Activity.
Take the line containing "Screenshot is 390x844." as the first and the last line of the records below as the end, and please set down only what lies between them exactly, both ends included.

※

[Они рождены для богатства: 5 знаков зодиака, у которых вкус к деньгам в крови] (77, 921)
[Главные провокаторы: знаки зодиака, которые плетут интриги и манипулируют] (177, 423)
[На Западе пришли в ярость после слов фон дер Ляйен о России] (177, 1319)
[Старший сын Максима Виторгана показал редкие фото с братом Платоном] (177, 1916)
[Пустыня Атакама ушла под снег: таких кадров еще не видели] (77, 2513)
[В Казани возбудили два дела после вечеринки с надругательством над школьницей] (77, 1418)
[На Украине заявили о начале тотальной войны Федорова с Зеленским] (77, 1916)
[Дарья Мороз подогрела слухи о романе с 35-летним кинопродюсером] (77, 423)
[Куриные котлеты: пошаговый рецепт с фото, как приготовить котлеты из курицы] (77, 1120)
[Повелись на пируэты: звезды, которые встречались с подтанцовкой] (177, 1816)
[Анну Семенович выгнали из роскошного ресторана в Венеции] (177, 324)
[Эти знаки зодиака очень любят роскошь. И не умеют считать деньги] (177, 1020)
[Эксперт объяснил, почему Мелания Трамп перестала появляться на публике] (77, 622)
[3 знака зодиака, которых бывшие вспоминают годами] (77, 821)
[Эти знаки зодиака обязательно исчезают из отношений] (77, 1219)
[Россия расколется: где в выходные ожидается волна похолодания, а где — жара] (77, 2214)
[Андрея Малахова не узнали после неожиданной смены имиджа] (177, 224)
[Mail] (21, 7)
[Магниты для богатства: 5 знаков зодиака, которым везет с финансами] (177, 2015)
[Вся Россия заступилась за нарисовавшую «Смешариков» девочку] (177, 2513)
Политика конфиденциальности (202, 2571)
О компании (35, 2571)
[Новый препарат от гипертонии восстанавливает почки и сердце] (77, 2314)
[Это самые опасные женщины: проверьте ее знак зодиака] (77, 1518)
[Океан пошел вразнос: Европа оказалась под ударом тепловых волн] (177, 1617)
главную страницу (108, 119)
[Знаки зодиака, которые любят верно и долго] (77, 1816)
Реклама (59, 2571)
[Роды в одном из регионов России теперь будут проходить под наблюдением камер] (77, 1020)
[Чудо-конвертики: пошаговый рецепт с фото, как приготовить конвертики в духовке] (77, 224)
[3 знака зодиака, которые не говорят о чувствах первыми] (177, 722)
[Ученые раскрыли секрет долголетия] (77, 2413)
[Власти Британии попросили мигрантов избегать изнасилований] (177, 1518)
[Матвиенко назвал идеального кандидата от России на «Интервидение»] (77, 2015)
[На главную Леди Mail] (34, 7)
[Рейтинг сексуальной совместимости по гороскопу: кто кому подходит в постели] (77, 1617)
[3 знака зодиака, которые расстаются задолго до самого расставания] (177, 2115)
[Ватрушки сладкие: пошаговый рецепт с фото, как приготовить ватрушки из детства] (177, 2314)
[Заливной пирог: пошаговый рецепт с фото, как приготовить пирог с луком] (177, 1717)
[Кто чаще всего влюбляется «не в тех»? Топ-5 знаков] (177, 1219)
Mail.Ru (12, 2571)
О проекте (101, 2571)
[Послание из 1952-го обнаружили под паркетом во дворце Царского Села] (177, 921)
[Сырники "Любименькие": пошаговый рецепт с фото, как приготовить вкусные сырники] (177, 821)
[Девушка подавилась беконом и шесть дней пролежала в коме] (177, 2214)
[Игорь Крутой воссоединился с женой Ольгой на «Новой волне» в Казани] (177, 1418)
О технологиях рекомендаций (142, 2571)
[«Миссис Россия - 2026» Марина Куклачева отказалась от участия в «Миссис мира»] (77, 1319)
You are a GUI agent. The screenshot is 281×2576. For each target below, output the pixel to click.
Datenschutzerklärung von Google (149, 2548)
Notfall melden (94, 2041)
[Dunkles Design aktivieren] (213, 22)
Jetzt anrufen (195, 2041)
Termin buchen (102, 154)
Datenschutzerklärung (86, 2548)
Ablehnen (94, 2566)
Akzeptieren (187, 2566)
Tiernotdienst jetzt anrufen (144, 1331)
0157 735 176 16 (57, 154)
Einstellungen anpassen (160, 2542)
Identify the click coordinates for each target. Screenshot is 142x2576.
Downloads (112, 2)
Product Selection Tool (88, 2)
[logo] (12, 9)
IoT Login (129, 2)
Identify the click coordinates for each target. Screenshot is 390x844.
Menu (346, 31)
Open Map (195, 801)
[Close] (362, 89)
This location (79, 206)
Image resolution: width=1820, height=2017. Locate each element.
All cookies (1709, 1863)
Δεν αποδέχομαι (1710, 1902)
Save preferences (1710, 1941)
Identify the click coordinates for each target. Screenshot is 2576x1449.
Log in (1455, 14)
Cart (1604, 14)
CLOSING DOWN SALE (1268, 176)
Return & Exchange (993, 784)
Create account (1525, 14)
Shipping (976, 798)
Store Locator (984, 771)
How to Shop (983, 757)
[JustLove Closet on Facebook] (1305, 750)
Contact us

※

Task result.
Identify the click coordinates for each target. Screenshot is 390x844.
Menu (346, 31)
Open Map (195, 801)
[Close] (362, 89)
This location (79, 206)
Image resolution: width=1820, height=2017. Locate each element.
All cookies (1709, 1863)
Δεν αποδέχομαι (1710, 1902)
Save preferences (1710, 1941)
Identify the click coordinates for each target. Screenshot is 2576x1449.
Log in (1455, 14)
Cart (1604, 14)
CLOSING DOWN SALE (1268, 176)
Return & Exchange (993, 784)
Create account (1525, 14)
Shipping (976, 798)
Store Locator (984, 771)
How to Shop (983, 757)
[JustLove Closet on Facebook] (1305, 750)
Contact us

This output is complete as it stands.